How to read this chart step by step
- Identify your biological sex column, since female essential fat is roughly 10 percentage points higher than male.
- Find your age band; body fat naturally rises with age even at stable weight.
- Locate your measured percentage and read the qualitative label: essential, athletic, fitness, average, or obese.
- Note the measurement method used to obtain your value (DXA, BIA, calipers, Navy tape) since each has different accuracy.

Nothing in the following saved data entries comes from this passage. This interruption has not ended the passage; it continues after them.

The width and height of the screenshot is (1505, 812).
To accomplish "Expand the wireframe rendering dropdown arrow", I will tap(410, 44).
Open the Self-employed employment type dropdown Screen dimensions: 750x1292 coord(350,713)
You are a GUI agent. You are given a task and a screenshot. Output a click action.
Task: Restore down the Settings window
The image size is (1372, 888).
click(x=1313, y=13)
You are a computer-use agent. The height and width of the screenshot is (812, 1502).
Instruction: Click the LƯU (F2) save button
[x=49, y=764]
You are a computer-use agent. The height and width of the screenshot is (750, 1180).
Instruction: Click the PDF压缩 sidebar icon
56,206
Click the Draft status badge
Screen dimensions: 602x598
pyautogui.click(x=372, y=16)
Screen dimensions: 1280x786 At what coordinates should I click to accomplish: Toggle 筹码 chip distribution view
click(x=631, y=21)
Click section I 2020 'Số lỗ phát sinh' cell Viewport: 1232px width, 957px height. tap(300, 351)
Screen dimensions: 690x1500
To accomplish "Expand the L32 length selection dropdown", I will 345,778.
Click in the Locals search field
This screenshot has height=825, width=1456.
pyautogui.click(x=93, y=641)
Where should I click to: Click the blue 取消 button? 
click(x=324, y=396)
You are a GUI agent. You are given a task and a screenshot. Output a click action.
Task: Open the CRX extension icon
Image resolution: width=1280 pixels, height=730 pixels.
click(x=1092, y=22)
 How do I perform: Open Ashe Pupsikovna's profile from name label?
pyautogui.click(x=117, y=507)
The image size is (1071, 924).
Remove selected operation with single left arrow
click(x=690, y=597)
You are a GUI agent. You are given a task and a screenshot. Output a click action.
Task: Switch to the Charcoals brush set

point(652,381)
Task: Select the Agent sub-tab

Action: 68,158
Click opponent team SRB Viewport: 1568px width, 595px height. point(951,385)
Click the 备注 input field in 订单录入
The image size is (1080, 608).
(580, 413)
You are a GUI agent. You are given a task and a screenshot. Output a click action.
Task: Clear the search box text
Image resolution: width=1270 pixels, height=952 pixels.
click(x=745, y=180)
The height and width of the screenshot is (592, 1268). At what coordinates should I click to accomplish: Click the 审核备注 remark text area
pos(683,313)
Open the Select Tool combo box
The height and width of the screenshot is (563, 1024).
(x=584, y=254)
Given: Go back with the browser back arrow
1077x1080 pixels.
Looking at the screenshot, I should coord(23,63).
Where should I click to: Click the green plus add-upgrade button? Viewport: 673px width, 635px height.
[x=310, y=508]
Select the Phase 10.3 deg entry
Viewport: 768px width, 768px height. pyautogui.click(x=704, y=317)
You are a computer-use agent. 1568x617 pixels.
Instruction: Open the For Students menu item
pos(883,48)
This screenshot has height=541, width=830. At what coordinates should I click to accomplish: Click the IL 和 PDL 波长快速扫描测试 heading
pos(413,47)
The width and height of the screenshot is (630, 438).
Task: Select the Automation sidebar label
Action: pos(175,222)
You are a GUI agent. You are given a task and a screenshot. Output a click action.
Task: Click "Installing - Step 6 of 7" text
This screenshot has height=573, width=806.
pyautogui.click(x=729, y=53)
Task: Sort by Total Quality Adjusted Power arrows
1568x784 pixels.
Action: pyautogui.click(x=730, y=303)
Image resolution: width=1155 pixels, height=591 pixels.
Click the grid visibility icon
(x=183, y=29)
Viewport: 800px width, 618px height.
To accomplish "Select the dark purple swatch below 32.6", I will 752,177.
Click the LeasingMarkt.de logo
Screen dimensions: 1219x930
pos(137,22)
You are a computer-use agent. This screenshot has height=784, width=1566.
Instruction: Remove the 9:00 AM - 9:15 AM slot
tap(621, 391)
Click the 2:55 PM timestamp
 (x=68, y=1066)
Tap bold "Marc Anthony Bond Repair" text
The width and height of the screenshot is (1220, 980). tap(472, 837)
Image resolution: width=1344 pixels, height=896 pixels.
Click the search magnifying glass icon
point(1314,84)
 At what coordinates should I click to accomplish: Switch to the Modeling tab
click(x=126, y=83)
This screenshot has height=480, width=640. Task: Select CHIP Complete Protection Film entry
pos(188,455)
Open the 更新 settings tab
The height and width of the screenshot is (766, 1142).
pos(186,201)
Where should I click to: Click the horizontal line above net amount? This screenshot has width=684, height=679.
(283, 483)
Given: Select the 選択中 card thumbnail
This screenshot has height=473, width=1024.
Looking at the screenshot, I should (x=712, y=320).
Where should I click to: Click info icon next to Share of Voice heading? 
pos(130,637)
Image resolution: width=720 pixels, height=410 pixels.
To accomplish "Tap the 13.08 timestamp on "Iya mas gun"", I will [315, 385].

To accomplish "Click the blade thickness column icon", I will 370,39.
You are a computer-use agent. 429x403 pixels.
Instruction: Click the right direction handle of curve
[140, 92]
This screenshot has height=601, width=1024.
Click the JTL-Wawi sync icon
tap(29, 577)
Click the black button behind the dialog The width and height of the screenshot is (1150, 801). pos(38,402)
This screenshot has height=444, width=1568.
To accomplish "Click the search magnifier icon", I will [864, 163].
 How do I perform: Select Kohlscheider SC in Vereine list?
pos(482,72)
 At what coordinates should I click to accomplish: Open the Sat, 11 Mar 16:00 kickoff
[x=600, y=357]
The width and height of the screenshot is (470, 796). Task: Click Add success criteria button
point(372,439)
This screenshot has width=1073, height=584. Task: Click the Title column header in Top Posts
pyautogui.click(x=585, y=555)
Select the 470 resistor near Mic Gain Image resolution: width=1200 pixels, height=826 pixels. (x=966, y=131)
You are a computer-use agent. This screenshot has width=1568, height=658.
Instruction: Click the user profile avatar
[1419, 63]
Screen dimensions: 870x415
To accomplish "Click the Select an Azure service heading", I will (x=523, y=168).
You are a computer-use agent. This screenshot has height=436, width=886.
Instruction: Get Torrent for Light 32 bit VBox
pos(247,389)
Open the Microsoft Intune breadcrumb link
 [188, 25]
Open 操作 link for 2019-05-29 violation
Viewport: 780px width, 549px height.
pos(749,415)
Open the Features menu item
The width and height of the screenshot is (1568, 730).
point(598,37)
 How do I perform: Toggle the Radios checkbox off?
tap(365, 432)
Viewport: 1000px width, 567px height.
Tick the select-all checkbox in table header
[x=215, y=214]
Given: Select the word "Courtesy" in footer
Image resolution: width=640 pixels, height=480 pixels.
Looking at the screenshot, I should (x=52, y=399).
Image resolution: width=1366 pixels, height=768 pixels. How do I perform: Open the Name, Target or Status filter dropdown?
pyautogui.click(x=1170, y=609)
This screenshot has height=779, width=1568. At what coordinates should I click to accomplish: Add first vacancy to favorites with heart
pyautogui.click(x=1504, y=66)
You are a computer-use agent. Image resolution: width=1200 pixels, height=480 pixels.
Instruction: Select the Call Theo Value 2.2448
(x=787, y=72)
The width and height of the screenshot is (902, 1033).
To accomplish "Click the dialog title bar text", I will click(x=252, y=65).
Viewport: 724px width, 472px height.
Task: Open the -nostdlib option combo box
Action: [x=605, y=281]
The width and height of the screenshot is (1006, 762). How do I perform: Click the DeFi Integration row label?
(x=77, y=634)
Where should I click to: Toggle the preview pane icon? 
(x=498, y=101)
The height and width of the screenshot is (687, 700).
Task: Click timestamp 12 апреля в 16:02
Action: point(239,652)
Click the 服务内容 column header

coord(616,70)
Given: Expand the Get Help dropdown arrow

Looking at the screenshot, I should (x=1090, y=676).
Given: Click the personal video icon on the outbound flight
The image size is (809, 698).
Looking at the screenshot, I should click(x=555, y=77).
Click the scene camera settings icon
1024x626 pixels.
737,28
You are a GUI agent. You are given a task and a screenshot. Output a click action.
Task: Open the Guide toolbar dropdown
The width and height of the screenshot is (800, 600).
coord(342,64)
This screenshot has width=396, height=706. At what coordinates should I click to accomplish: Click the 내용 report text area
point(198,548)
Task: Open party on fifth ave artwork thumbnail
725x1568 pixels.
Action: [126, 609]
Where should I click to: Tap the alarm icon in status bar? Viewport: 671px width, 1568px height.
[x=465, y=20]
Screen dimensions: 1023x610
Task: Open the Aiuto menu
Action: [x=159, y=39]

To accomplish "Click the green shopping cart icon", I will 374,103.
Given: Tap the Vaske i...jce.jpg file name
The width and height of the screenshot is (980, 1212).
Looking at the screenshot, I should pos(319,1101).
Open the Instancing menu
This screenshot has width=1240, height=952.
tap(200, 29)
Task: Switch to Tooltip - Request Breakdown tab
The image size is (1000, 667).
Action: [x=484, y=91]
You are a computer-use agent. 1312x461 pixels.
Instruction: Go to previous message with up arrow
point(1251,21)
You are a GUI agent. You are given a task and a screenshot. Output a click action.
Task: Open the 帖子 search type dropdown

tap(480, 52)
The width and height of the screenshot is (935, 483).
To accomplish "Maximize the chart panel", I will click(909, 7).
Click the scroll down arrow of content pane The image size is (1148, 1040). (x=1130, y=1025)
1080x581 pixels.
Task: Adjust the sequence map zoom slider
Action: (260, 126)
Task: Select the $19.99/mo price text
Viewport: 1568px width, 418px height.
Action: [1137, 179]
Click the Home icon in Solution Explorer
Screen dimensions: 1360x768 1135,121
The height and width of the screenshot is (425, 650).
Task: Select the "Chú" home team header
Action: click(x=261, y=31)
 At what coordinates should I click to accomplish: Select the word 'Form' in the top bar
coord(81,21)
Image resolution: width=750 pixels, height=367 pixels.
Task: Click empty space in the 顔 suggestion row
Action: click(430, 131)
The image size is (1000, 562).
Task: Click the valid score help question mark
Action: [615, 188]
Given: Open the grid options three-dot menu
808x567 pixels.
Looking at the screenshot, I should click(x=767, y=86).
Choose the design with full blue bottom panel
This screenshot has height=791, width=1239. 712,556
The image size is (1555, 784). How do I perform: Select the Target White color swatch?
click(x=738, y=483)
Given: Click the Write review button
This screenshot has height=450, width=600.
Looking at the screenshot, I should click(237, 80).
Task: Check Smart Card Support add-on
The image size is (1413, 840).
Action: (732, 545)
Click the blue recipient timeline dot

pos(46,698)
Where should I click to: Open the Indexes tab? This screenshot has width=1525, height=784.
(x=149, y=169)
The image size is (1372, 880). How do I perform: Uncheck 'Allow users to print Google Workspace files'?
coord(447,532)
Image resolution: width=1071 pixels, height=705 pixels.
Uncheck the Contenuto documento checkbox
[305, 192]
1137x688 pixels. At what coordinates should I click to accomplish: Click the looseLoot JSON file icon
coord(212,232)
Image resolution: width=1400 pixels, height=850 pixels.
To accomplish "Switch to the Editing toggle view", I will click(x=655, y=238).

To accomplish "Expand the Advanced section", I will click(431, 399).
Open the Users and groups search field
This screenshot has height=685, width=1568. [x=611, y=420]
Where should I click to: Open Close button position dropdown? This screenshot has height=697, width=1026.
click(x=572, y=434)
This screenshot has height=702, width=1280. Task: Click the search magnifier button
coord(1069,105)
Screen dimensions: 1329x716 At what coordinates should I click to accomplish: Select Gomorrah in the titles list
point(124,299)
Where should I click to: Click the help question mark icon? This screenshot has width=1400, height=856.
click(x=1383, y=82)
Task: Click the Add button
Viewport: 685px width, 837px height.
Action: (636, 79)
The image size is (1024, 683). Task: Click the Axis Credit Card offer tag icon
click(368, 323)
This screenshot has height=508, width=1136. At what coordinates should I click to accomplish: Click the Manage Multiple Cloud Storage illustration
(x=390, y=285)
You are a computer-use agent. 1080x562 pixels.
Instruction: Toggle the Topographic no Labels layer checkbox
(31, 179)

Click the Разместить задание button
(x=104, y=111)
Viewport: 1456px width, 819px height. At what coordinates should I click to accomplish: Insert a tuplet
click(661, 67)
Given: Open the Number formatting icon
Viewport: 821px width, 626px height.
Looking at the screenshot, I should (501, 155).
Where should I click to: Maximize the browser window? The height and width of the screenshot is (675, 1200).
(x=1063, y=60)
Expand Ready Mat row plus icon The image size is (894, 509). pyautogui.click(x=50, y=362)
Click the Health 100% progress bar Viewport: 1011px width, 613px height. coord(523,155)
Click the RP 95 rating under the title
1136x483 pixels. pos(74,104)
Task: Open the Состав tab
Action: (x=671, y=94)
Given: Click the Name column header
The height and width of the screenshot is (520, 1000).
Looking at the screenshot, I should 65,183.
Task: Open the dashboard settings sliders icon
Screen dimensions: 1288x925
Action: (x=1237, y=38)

- Compare across at least two methods if possible; agreement strengthens confidence in the reading.
Examples by age and sex
A 28-year-old male endurance runner measured at 11% sits in the athletic band, typical for his sport. A 45-year-old woman at 28% falls in the fitness/acceptable range for her age according to ACSM tables, even though it would be classified as overfat in a 25-year-old male. A 60-year-old man at 24% is at the upper end of average for his age band, and combined with central adiposity might warrant follow-up. Younger men below 5% and women below 12% approach essential fat limits and are not sustainable for general health.
Limitations
Body fat estimates depend heavily on the measurement method. Bioelectrical impedance (BIA) scales can swing 3-5 points based on hydration. Skinfold calipers require operator skill and the right equation. DXA is the practical gold standard but still drifts between machines. The chart categories are descriptive, not diagnostic: visceral fat distribution, ethnicity (Asian populations carry more visceral fat at the same percentage), and pregnancy or menopause-related shifts are not captured. Athletes near the lower bounds should be aware of relative energy deficiency syndrome (RED-S).
Sources
- Gallagher D, Heymsfield SB, Heo M, et al. Healthy percentage body fat ranges. Am J Clin Nutr. 2000;72(3):694-701.
- American College of Sports Medicine. ACSM's Guidelines for Exercise Testing and Prescription, 11th edition (2018).
- Brozek J, Grande F, Anderson JT, Keys A. Densitometric analysis of body composition. Ann N Y Acad Sci. 1963;110:113-140.
- Behnke AR. Physiologic studies pertaining to deep sea diving. NMRI, 1942.
Frequently Asked Questions
- What is a healthy body fat percentage?
- For men, a healthy body fat range is typically 10-20%, while for women it is 18-28%. Essential fat levels are around 2-5% for men and 10-13% for women, below which normal physiological function can be compromised.
- How does body fat percentage change with age?
- Body fat tends to increase naturally with age due to declining muscle mass and hormonal changes. A body fat percentage that is considered lean for a 20-year-old may be unrealistic and unnecessary for someone in their 50s or 60s.
- Why is body fat percentage more useful than BMI?
- Body fat percentage directly measures how much of your weight is fat versus lean tissue, making it far more accurate for assessing health risk. Two people with the same BMI can have vastly different body fat levels, especially if one carries significantly more muscle mass.